O Organismo-Tamanduá de Leminski - A justa razão aqui delira evoca, efetivamente, o Mito do Golem. Disforme, em pleno processo mutagênico, guinchando e cortando as falas de seus colegas de palco com suas ondas bufferizadas.

É de se pensar se o sopro vital para o teatro lhe foi insuflado quando um círculo de giz, traçado com compasso no chão do teatro foi abandonado pelo seu desenhista e assumido pelo personagem de Helena Sobrenome que, brincando com suas pequenas pedras, usava o círculo como esfera de contenção para seus encantamentos arcanos. Visualmente, tinha-se a impressão de que se tratava de leitura em ossos de animais.

Bookmark para historiadores: 22-09-2005 marca a entrada do primeiro pedido formal (se houve outros, não foram registrados - não estão no mundo) de um ente não-humano para fazer arte em Curitiba. Os cérebros eletrônicos demandam sua quota da sociedade do espetáculo. Querem seus 1,44 MB de fama.

Silêncio! Organismo (tamanduá, dodô, fênix, velocino, unicórnio, sagitário, hidra, dragão, leviatã) quer falar. Resta saber se o Logaritmo Organizado traz mesmo o logos.

E a julgar pela cena apoteótica do final de Leminski - A justa razão aqui delira, a máquina quer ter a última palavra.

Vigiai e temei.

NOTAS: A Embaixada Polaca a tudo assistiu, deliciada. Isso sim é Cápsula do Tempo.

OUTRAS QUESTÕES LATERAIS - que demandariam mais reflexão - são as seguintes:

1. O fluxo de dados que caracteriza o estágio atual da civilização deve ser regulamentado ou objeto de dirigismo para garantir a segurança e a verdade (chame de "governança", chame de "abracadabra"), ou deve o ambiente digital ser convertido em arena pública, em ágora virtual, mesmo que isso permita a elasticidade dos conceitos de certo e errado e até mesmo de verdadeiro e falso, por força da pluralidade de agentes e da sua conversão em mundos próprios, articulados em rede?

2. É válido celebrar o Mito apenas por sua importância simbólica - e não estética -, apenas como reação à absoluta carência de qualquer outro mito em uma comunidade?

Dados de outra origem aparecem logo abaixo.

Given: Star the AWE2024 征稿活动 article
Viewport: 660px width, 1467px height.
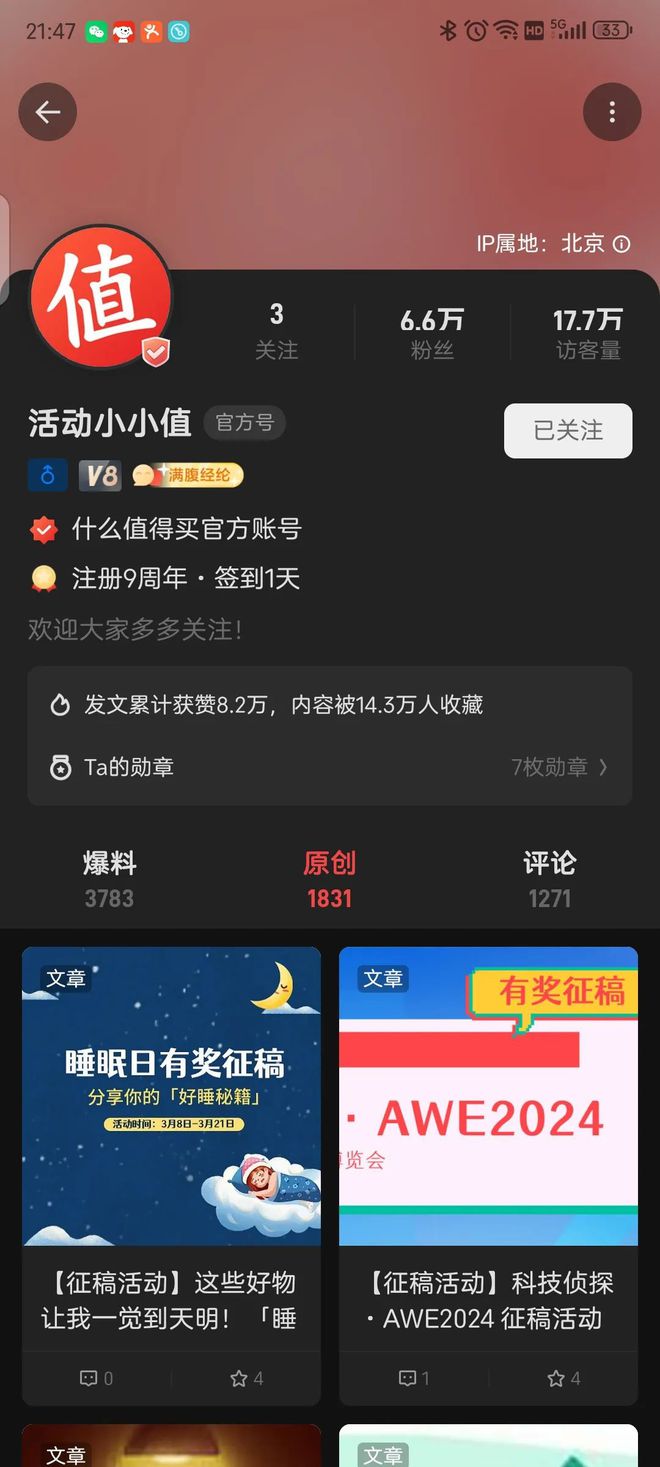Looking at the screenshot, I should pos(563,1378).
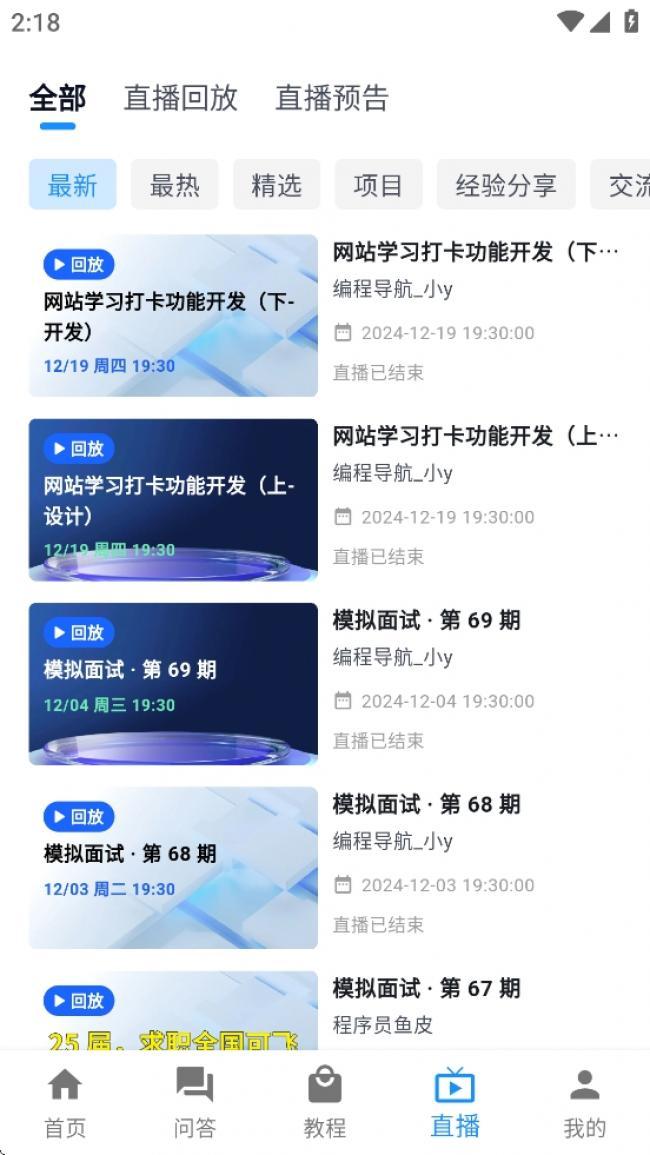Filter by 经验分享 chip
This screenshot has width=650, height=1155.
click(x=506, y=184)
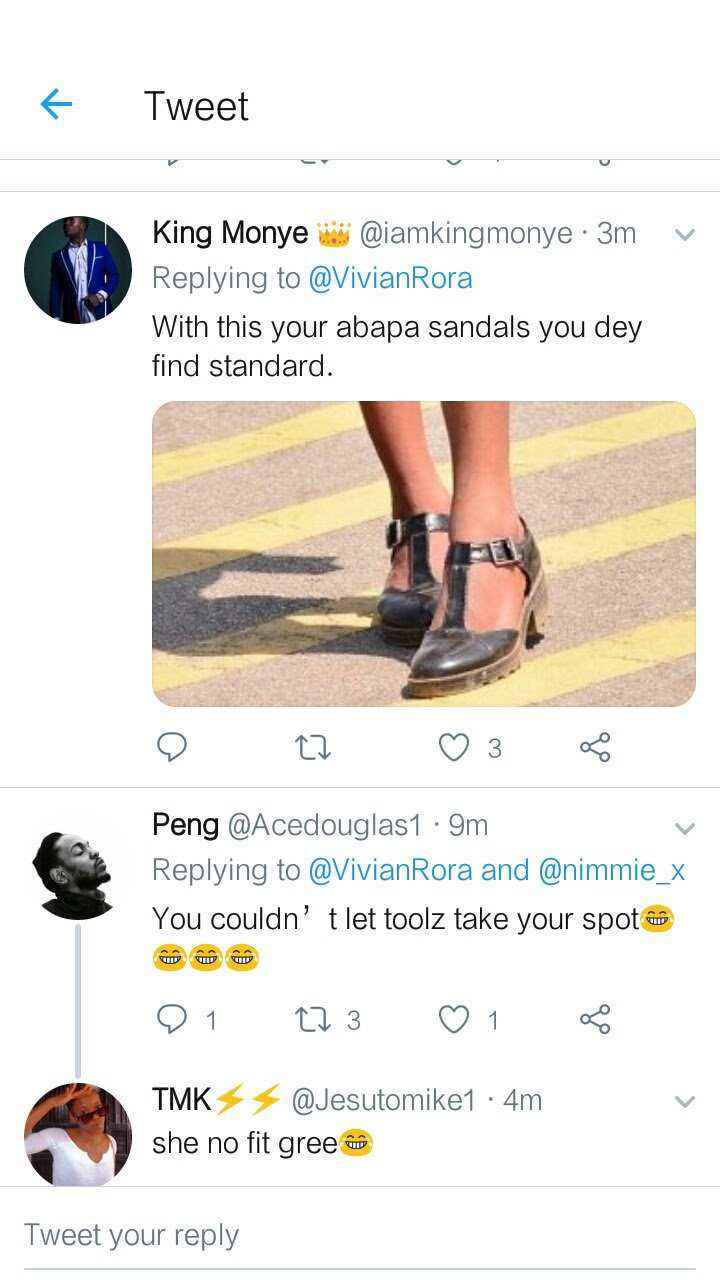720x1280 pixels.
Task: Open the @nimmie_x link in Peng's tweet
Action: (x=612, y=870)
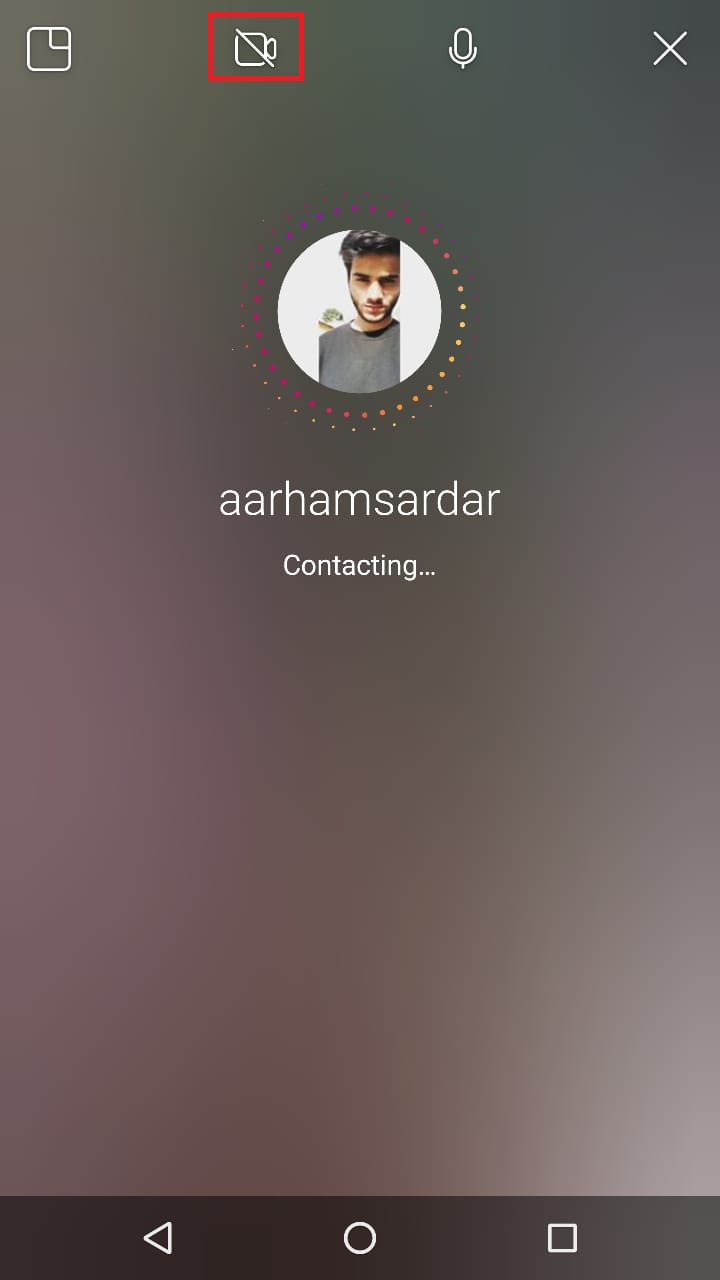Screen dimensions: 720x1280
Task: Minimize the call with the picture-in-picture icon
Action: tap(49, 49)
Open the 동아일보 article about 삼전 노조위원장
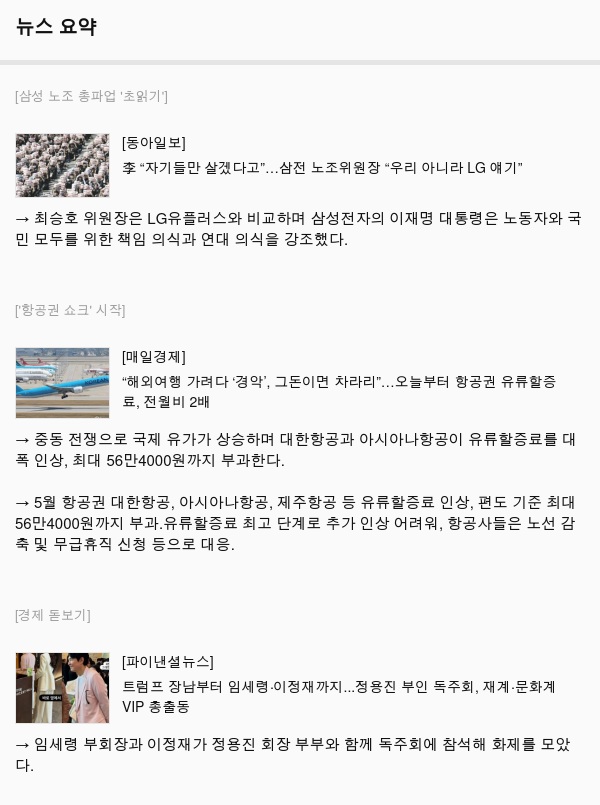Screen dimensions: 600x805 322,167
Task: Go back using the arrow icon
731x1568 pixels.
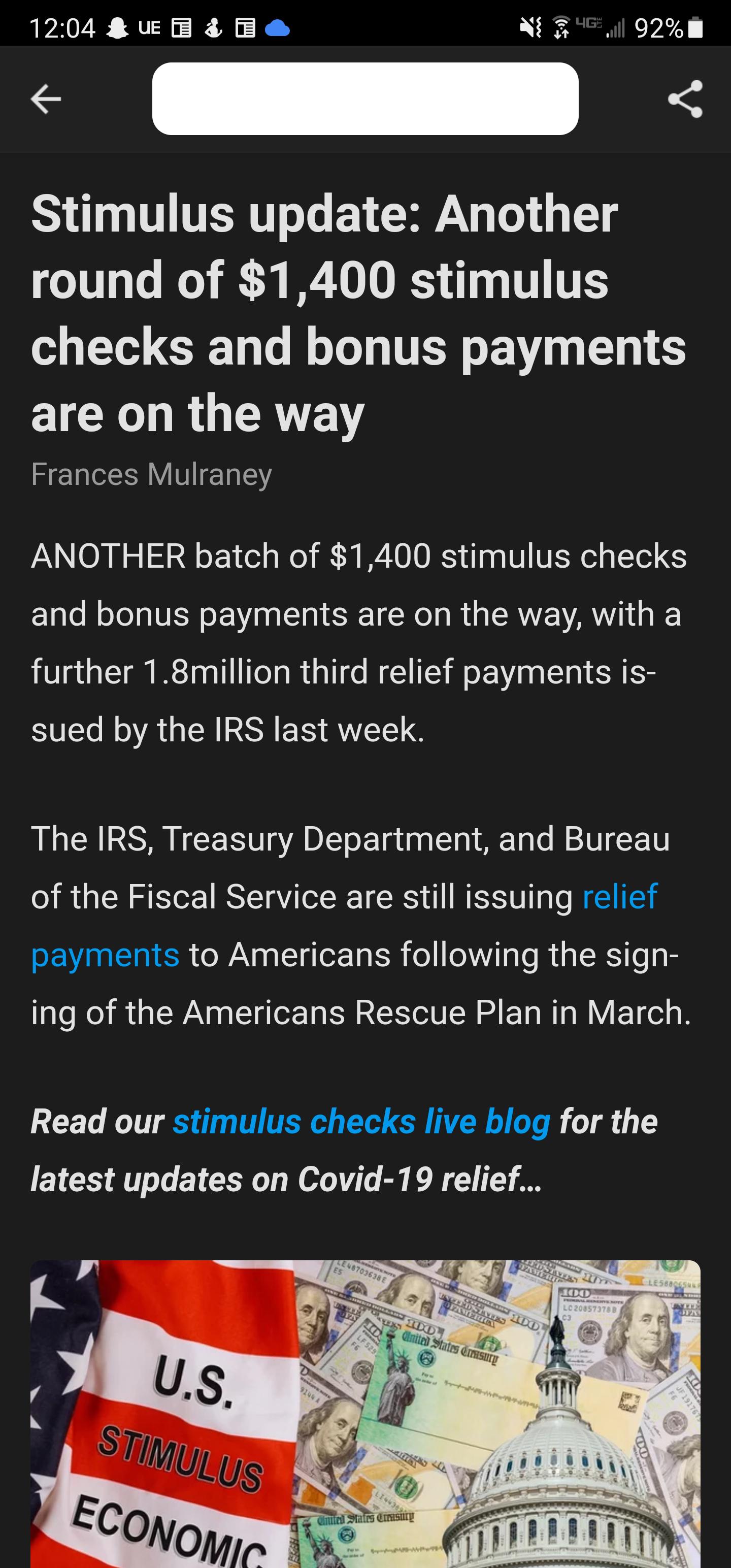Action: (x=46, y=99)
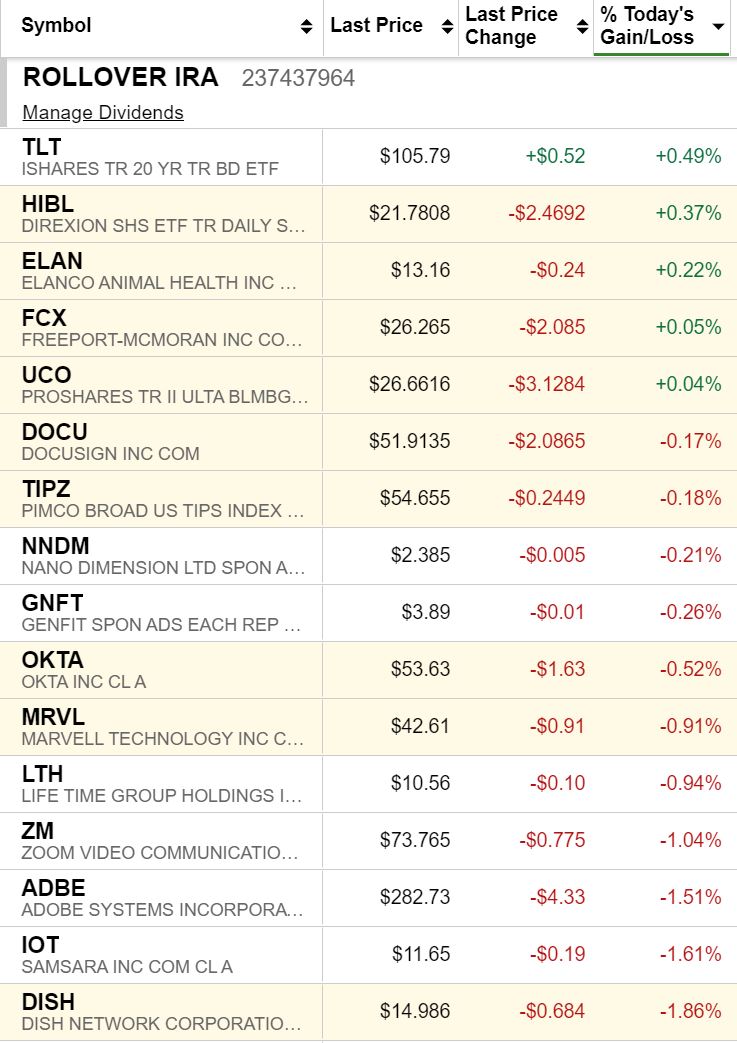Screen dimensions: 737x1043
Task: Open the UCO ProShares position
Action: 46,375
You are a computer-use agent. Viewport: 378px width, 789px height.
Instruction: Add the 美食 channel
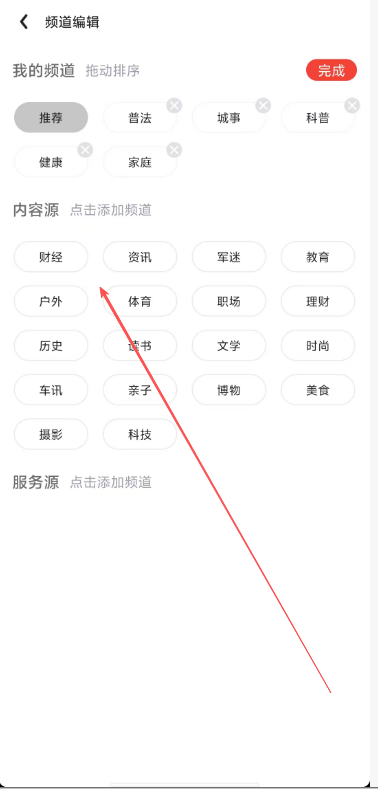pos(318,390)
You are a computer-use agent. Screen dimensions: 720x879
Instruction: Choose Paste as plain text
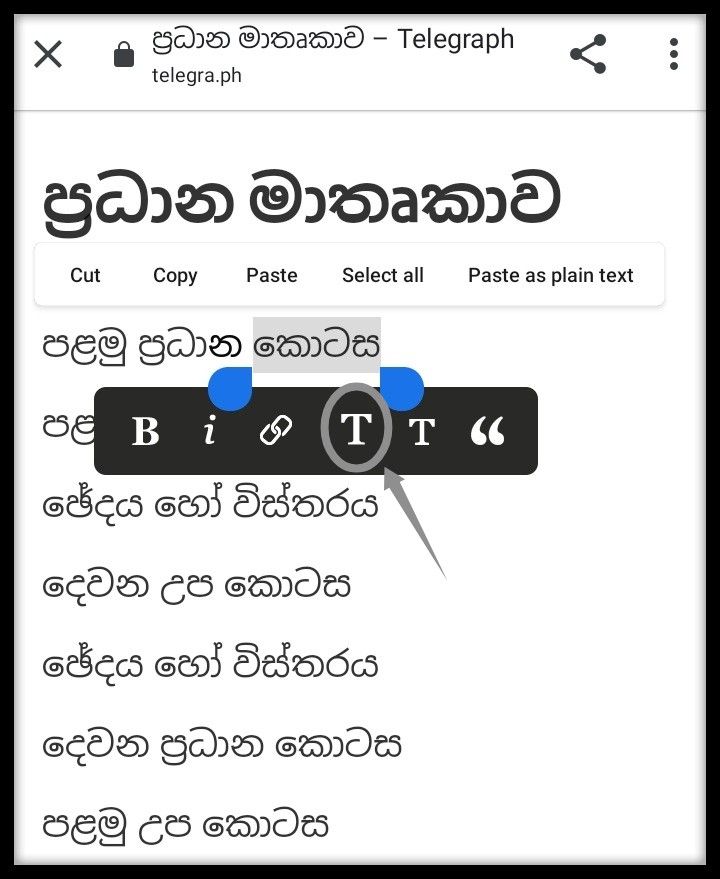[551, 275]
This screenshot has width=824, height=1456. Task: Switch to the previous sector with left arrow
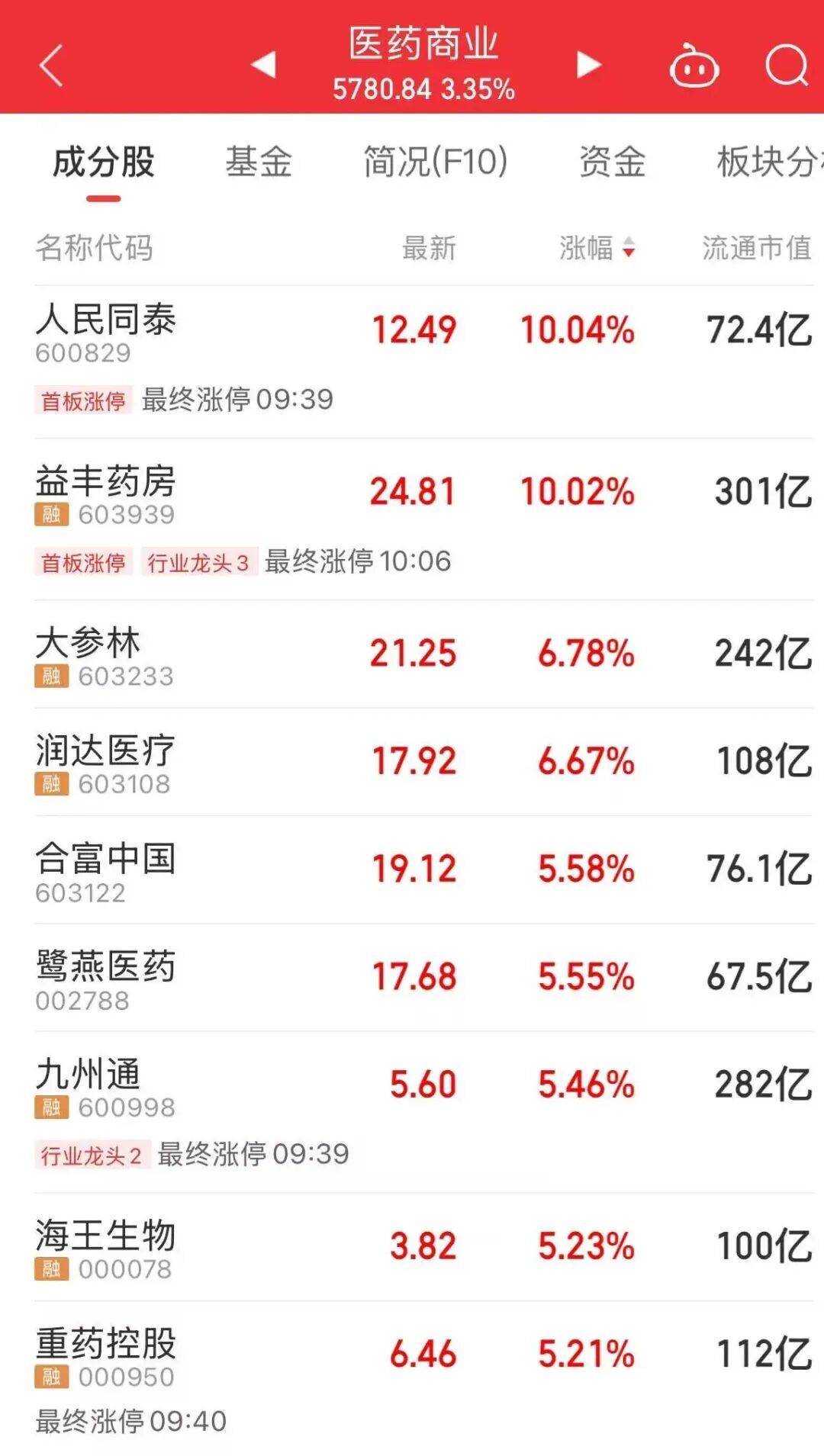click(x=264, y=65)
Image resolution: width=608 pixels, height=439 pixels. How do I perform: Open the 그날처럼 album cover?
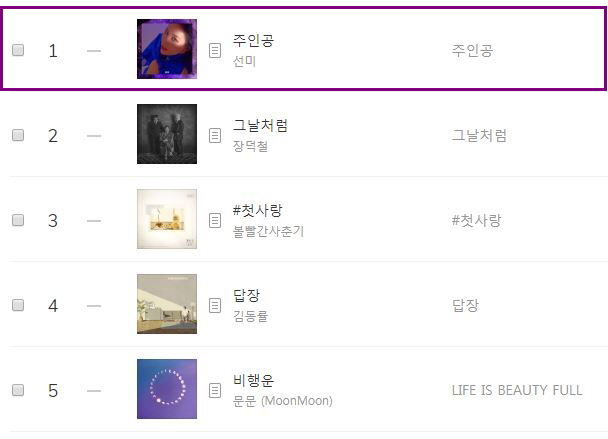click(x=166, y=134)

Quais os limites entre o "ativismo cultural" e a hagiografia? A estética, em se falando de atemporalidade, não acaba por se impor de qualquer forma, sem interferências? (ainda que seja a beleza dos Monstros, como Leviatã ou Behemoth).

3. A maioria dos nodos, entroncamentos, raízes e backbones - onde a virtualidade “acontece” - é mantida por entes privados e para-privados (como universidades), mas os adeptos do free speech, em contrapartida, pregam que, por se tratar de um ambiente de linguagem (os códigos HTML, C++, Debian, seriam simples formas de expressão entre os homens) e não podendo ser a linguagem apropriada por quem quer que seja (v.g. registrar uma palavra no dicionário), o conhecimento virtual deveria, também, ser livre. É preciso pensar a respeito.

4. A se provar que espaço e tempo estão mais próximos do que se imagina, e que a realidade sensorial – e não apenas a informação - pode ser decomposta em duas únicas variáveis (0 e 1), em perpétua recombinação, como ficará a questão da criatividade? O que é idéia? O que é criação? Karl Popper é mesmo Karl Popper?

5. O conhecimento deve, efetivamente, ser livre ou deve haver competição entre conhecimento-livre e não-livre? Qual o problema de uma logodiversidade de linguagens, livres, comunais ou proprietárias? Se a liberdade é o valor maior a ser atingido, não posso ter a liberdade irrestrita e inalienável de criar minha linguagem para "venda" ou "licença" e me arruinar por falta de interlocutores?